## Exercise task
Please answer from the commit message below: which exception type was the only one that handle_requests in the supervisor caught before this change?

This is an automated email from the ASF dual-hosted git repository.
vatsrahul1001 pushed a commit to branch main
in repository https://gitbox.apache.org/repos/asf/airflow.git
The following commit(s) were added to refs/heads/main by this push:
new 1e5d79945ad Don't crash supervisor IPC loop on transient network
errors (#66572)
1e5d79945ad is described below
commit 1e5d79945ad5df1fca8f6d06c8f2cde8124a981a
Author: Jarek Potiuk <[email protected]>
AuthorDate: Tue May 19 13:21:18 2026 +0200
Don't crash supervisor IPC loop on transient network errors (#66572)
* Don't crash supervisor IPC loop on transient network errors
handle_requests in the supervisor only caught ServerResponseError. Any
non-HTTP exception (httpx.ConnectError, httpx.TimeoutException, socket
timeouts, etc.) would propagate, terminate the generator, and
permanently break the supervisor-to-task IPC channel. The task
subprocess would then get EOFError on every subsequent send, and the
worker would be stuck waiting for replies that never come.
Add a catch-all except Exception after the ServerResponseError handler
that logs the unhandled exception with type info, sends a best-effort
ErrorResponse(API_SERVER_ERROR, ...) back to the task so the failure
surfaces in task logs (wrapped in suppress(Exception) because if we
can't reach the task subprocess via stdin we shouldn't double-fault),
and lets the request loop continue to the next request.
Test added: a fake httpx.ConnectError on the first call produces an
ErrorResponse, the generator stays alive, and a second request is
processed normally (the loop is not dead).
Reported by the L3 ASVS sweep at apache/tooling-agents#24 (FINDING-005).
* Address review comments: shorten comment and use exc_info
- Shorten the catch-all comment per amoghrajesh's suggestion.

## Extracted entries

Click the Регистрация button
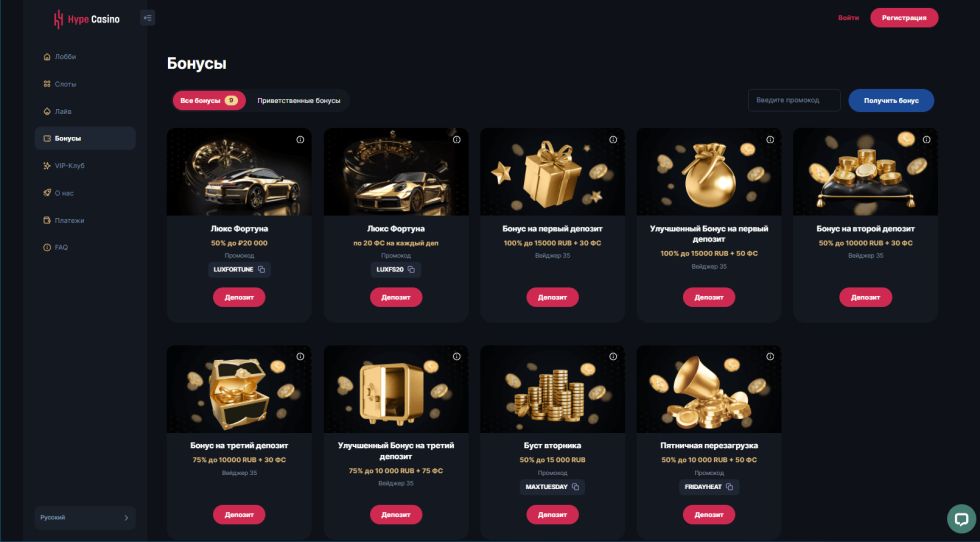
--
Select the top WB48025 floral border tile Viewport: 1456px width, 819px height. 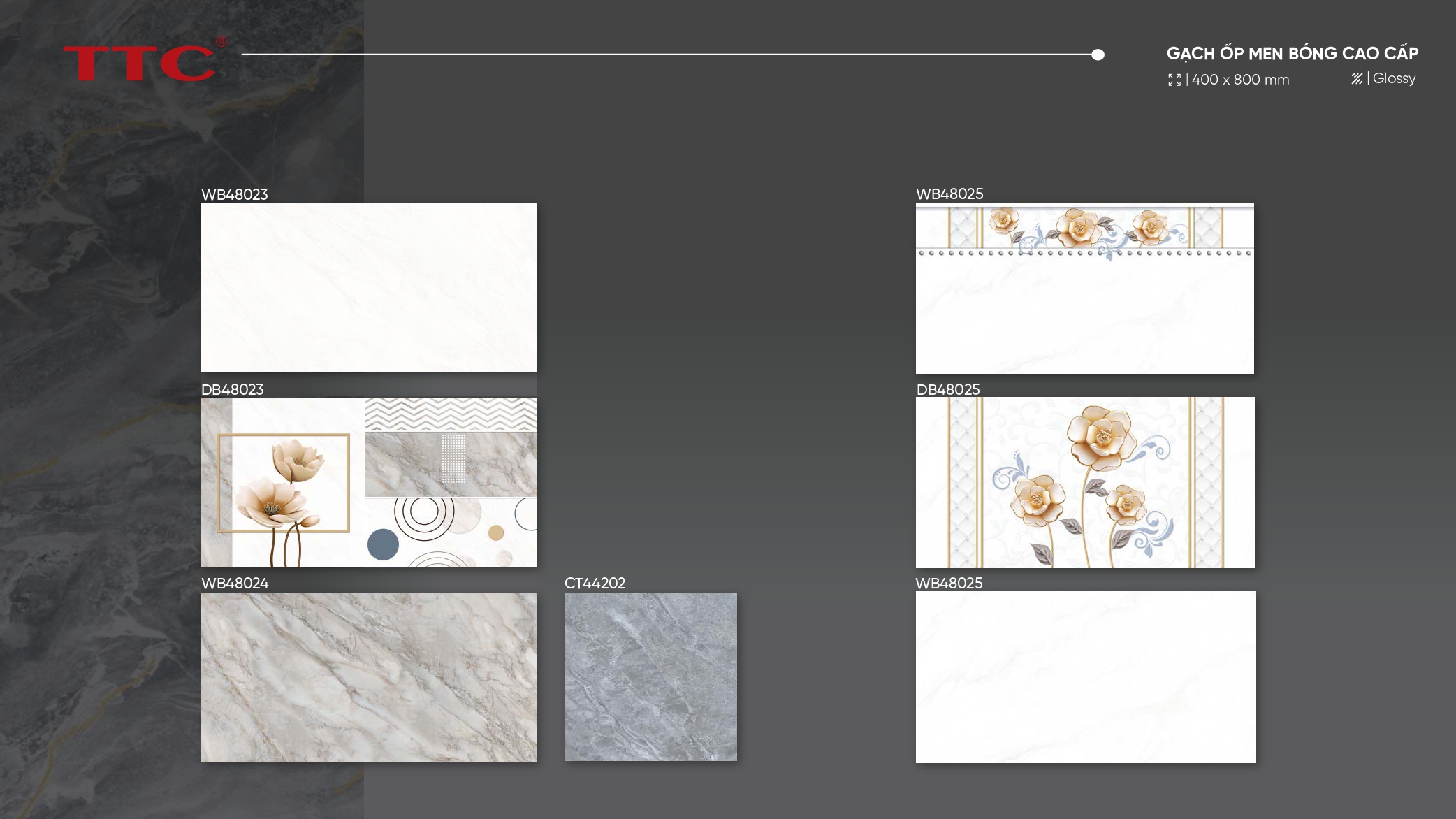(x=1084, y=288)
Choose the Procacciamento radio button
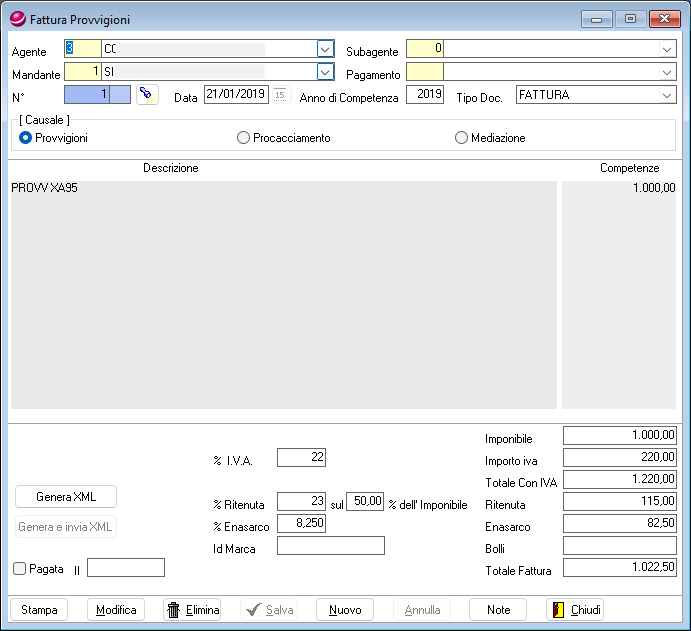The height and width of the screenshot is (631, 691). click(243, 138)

## Written answer
ServerResponseError